Increasingly I ask myself, What might Aldo Leopold recommend? Leopold not only was a forest supervisor, but in later years also helped found the Wilderness Society, and importantly helped to guide the foundation of both wildlife management and environmental ethics. So, What might Leopold recommend?
Note: As I was updating this post, I realized that an alternative resolution to the funding side of this problem has been on the table for a long time: provide “just compensation” to counties with a preponderance of federal lands via PILT. A careful look at the recent Congressional Research Service’s assessment of the situation (pdf), yield’s Ross Gorte’s long-standing contention that the Congress ought to find means to get overly dependent counties off the federal dole by fully funding PILT payments, and thereby rid the nation of the plague of over-cutting federal lands in the name of “revenue enhancement.” Or maybe I just read Gorte’s CRS piece too quickly, in which case I can either amend this post one more time, or maybe just “deep six” it.

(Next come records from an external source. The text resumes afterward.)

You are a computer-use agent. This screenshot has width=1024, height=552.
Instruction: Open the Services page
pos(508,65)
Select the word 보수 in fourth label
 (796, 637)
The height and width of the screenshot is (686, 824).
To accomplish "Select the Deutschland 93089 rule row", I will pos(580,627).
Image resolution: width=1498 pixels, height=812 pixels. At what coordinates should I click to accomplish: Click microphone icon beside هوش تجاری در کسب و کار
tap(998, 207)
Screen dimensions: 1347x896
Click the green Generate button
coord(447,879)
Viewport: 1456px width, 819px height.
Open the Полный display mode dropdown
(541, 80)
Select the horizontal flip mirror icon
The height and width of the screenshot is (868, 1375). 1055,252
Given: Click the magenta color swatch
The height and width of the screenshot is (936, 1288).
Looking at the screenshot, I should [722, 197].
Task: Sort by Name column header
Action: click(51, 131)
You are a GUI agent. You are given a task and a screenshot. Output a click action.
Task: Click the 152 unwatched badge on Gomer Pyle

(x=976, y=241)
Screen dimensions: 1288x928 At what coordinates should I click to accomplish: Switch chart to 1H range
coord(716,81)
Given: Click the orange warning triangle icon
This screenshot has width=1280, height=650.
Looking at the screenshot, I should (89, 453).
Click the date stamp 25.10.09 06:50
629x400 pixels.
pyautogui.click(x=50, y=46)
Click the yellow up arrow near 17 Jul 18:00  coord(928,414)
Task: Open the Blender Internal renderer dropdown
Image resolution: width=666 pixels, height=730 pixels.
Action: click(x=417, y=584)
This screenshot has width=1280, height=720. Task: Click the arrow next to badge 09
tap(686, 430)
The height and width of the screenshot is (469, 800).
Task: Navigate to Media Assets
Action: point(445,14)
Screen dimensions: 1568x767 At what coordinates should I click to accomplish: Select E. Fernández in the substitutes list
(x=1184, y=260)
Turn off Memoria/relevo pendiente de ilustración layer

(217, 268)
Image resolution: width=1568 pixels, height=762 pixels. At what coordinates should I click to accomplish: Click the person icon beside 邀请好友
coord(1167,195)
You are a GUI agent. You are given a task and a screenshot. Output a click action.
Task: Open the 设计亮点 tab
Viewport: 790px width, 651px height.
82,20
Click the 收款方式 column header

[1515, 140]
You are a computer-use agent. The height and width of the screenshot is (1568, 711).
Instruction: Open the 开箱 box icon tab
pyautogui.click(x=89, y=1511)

Updated (4:56 PM MDT): After Andy Stahl corrected me via email on an earlier version of this post as to what is/has been in play w/r/t Oregon Counties and Oregon School Districts:
The [1937 ] O&C Act gives the counties three times the stake in BLM logging as compared to national forests — 75% of sale receipts vs. 25%. Further, the counties don’t share any O&C revenue with schools. The schools get only a portion of national forest logging receipts. The school’s share is set by state law at 40% in Oregon with 60% going to county road funds. Schools receive zero BLM O&C monies.
So I changed my mistaken wording that tied rural schools to O&C timber receipts, and reworked other parts of this post accordingly. Lemee know if I’ve still got it wrong.